When the devil says "you're only human" don't worry, He did something similar with Christ.  He said: "If thou be the Son of God..." As if there was any question or need to prove it, and what did Christ say? Matthew 4:7 "Jesus said unto him, It is written again, Thou shalt not tempt the Lord thy God." He quoted Him SCRIPTURE!!!!!!! "So God created man in his own image, in the image of God created He him; male and female created he them."~Genesis 1:27 "The Spirit itself beareth witness with our spirit, that we are the children of God:"~Romans 8:16 Have you ever considered that believing you are worthless, hopeless, defeated, a biological result of two people who happened to have sex, etc. is actually a temptation to deny God's word, a temptation to deny the truth?

Without losing any reverence at all for the divinity of God, when I kneel before His throne, I am a daughter, not a peasant. I am at once lowly and elevated, lowly because of what I am not and elevated because of whose I am (His). Kneeling before His throne intimate not austere, He is my Father, He is still God He is still exaulted, yes, far above me, and yet He is accessible to me because Jesus atoned for me, the "what I am not" becomes absorbed to the whose I am and what Christ is, and what He did for me. When I am lost, it is the infinite and eternal magnet of His love that pulls me back from the abyss of pride, failure, doubt, despair, fear and hopelessness. It is His love that steadies my heart and soul in the midst of perplexing puzzles and turmoils of the soul. His love doesn't require less of me, it requires and inspires more. It doesn't wipe out the admonition to do better, it reminds me I am capable of so much more because I have Him as my guard and guide. I would rather kneel before God than stand in the presence of a king on earth. Kneeling before God is like standing by the ocean, it makes me feel small, but oh So significant to Him. 
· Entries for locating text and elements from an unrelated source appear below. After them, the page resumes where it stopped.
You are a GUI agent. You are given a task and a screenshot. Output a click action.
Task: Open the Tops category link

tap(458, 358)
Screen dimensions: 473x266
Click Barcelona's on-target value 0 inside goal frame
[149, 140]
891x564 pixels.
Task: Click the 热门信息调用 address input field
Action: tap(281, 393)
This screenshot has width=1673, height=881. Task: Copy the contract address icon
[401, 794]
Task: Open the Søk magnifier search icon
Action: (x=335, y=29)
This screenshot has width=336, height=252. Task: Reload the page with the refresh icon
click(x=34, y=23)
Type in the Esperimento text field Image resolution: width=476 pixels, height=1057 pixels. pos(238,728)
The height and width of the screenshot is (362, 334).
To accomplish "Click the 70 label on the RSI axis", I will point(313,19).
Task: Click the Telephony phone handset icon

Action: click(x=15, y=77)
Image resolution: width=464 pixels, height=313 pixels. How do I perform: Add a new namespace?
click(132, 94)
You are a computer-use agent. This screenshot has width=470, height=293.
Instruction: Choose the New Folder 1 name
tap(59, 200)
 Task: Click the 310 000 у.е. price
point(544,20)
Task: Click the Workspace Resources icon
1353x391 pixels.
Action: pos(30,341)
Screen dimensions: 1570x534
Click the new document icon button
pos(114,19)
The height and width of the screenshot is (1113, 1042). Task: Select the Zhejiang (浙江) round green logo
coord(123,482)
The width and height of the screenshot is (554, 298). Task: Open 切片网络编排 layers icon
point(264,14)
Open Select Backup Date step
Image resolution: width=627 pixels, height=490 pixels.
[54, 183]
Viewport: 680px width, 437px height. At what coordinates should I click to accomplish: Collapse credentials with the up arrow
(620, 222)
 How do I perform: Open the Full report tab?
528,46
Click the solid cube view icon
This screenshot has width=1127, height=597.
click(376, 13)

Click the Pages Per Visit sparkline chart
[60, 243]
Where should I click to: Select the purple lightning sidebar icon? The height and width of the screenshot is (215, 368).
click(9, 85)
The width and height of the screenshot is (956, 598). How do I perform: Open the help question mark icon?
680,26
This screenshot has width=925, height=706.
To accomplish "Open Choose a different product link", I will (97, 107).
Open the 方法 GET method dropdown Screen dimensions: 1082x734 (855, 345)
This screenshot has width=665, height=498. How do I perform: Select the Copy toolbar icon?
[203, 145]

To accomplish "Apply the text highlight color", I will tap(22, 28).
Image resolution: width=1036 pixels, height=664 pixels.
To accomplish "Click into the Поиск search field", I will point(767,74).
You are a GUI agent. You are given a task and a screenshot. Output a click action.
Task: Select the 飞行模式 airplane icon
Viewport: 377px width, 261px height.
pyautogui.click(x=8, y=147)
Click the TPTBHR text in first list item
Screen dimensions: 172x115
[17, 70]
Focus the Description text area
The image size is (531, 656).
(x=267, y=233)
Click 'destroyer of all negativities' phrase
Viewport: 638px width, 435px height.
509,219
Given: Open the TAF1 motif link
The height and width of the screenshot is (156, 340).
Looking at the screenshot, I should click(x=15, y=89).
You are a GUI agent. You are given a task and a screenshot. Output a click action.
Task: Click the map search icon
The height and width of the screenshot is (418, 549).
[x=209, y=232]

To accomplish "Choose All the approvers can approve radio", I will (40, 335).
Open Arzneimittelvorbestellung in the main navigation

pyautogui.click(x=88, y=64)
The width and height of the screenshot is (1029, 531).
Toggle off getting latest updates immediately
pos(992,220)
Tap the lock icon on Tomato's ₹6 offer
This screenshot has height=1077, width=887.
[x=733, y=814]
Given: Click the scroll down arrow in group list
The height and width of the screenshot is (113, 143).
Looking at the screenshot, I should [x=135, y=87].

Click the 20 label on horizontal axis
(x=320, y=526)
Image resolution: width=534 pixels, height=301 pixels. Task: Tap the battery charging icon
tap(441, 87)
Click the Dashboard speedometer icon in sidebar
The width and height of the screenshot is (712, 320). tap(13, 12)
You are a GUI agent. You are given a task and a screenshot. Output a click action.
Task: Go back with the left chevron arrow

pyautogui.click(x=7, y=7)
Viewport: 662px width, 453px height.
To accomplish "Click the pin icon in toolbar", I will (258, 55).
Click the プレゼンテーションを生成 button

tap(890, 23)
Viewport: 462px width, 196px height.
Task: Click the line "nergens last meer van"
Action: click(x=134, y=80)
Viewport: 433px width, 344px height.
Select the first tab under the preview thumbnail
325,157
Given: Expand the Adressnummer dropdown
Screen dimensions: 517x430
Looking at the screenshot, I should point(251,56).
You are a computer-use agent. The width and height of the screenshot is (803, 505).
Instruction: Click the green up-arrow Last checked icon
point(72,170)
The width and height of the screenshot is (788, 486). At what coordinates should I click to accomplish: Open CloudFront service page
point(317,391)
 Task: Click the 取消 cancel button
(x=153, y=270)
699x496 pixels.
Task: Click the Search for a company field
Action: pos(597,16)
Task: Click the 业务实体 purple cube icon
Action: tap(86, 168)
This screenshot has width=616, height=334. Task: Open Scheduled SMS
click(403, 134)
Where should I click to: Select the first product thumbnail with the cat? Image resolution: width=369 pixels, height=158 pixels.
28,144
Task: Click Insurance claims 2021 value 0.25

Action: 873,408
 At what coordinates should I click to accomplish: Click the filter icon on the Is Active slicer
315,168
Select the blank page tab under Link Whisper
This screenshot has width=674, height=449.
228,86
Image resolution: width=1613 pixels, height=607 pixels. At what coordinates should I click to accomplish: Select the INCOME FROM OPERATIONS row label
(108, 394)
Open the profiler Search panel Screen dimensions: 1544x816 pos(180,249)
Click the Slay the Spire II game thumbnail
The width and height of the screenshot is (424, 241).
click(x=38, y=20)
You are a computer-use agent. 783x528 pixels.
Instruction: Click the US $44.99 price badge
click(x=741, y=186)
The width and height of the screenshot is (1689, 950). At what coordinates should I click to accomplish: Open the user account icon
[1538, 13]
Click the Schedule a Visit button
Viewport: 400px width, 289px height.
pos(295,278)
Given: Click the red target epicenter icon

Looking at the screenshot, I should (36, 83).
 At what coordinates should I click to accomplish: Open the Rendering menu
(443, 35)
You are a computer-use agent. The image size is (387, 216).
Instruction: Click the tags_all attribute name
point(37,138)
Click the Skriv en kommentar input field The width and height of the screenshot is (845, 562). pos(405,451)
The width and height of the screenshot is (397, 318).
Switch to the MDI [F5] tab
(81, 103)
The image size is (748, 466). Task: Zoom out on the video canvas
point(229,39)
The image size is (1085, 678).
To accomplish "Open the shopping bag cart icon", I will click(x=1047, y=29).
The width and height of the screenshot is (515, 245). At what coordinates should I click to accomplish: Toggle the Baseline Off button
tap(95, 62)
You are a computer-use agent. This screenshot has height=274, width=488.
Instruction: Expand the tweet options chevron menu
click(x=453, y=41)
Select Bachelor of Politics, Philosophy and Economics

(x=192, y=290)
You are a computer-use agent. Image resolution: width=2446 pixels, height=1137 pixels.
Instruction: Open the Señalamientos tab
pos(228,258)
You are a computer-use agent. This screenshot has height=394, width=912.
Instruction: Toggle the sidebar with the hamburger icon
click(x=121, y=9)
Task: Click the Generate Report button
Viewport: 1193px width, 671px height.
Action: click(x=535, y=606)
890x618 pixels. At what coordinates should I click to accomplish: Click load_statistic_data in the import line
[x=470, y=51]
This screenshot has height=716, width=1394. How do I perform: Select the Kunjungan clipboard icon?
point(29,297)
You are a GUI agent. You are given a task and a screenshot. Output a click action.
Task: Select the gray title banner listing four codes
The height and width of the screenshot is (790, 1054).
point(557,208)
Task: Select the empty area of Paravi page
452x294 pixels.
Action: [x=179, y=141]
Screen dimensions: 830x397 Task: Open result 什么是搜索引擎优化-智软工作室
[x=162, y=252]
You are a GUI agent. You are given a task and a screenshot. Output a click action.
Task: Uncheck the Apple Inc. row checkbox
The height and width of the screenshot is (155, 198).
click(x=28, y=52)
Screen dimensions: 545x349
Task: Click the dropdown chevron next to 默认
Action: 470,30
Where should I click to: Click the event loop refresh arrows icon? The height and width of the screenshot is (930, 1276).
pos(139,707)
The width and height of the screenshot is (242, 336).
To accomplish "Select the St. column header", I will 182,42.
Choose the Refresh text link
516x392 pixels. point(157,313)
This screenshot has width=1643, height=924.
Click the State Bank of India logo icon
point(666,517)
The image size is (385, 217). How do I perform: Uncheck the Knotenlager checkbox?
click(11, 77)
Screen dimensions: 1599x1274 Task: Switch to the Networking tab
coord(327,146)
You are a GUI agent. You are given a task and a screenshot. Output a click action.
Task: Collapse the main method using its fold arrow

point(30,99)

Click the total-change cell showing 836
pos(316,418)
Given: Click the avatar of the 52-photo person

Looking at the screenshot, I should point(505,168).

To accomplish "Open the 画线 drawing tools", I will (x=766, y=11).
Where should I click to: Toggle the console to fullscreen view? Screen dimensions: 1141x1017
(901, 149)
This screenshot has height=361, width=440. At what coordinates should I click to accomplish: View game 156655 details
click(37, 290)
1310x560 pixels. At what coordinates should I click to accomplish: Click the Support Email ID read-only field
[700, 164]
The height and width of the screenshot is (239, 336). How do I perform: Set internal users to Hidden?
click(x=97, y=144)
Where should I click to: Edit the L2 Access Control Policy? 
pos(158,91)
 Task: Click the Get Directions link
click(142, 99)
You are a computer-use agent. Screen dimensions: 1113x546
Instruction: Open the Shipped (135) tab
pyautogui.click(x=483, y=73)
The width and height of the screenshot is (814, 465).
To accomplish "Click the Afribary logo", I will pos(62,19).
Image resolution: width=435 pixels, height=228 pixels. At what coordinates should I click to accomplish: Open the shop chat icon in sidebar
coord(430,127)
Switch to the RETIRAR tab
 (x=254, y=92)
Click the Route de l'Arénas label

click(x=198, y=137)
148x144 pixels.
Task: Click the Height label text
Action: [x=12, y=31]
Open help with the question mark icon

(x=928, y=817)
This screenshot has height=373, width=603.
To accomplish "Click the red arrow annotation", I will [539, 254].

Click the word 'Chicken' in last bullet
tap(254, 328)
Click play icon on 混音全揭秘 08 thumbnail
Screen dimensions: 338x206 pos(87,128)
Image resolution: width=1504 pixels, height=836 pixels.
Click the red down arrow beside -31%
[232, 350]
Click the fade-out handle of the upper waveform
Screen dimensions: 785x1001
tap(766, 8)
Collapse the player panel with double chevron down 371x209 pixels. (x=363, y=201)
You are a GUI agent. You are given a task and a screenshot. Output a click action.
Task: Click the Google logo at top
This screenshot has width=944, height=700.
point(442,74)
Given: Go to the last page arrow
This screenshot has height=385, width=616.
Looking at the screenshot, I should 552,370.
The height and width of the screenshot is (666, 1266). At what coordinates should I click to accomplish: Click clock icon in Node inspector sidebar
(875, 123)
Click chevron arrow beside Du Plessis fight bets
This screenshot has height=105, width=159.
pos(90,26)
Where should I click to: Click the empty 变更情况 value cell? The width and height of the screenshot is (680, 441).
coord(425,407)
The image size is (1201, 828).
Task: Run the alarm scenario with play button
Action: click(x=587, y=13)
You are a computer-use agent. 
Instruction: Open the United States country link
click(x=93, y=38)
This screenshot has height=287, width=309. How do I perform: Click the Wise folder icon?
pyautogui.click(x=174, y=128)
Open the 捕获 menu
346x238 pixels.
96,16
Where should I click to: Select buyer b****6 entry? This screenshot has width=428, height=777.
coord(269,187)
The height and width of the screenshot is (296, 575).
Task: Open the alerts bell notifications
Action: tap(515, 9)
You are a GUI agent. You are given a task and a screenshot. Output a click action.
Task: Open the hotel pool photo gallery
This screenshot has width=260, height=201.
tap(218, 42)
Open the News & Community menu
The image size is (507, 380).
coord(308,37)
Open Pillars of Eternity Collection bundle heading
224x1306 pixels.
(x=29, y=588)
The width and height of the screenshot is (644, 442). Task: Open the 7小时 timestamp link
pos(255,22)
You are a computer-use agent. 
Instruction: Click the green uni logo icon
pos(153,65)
With a few things that have been said about right to life, abortions performed to "prevent children being born who would have not much of a life" etc. I have so many thoughts. Here are a few. First, there are enough cases where these children have been born with what we would term as "normal" and healthy formation, there is reason to give them a chance to prove the tests wrong. Next, for those that are born with significant birth "defects" that cause a shortened life I know first hand that it is not the doing that makes a person viable. It is the being. What we do matters, it matters that we do all we CAN because that is how we show who we ARE, but the doing comes from the being. 

I learned from my nephew who only lived 3 years and never developed past the abilities of a one month old and my mother who suffered with ALS (Lou Gherig's Disease) and finally died after she had lived a long, full and very active life of service and love and work that it wasn't the doing that gave them value, it was the being. From many who can do but little we learn the true value of the soul. If it had not been for the misery my mother would have lived in, being fully aware and unable to communicate anything I would have loved for her to continue living, even if literally all she could do was breath. It was not her doing that I loved, but her being, the place where her doing came from. People are sacred, our souls are sacred, we have no right to determine worth, value, and lifespan by ability.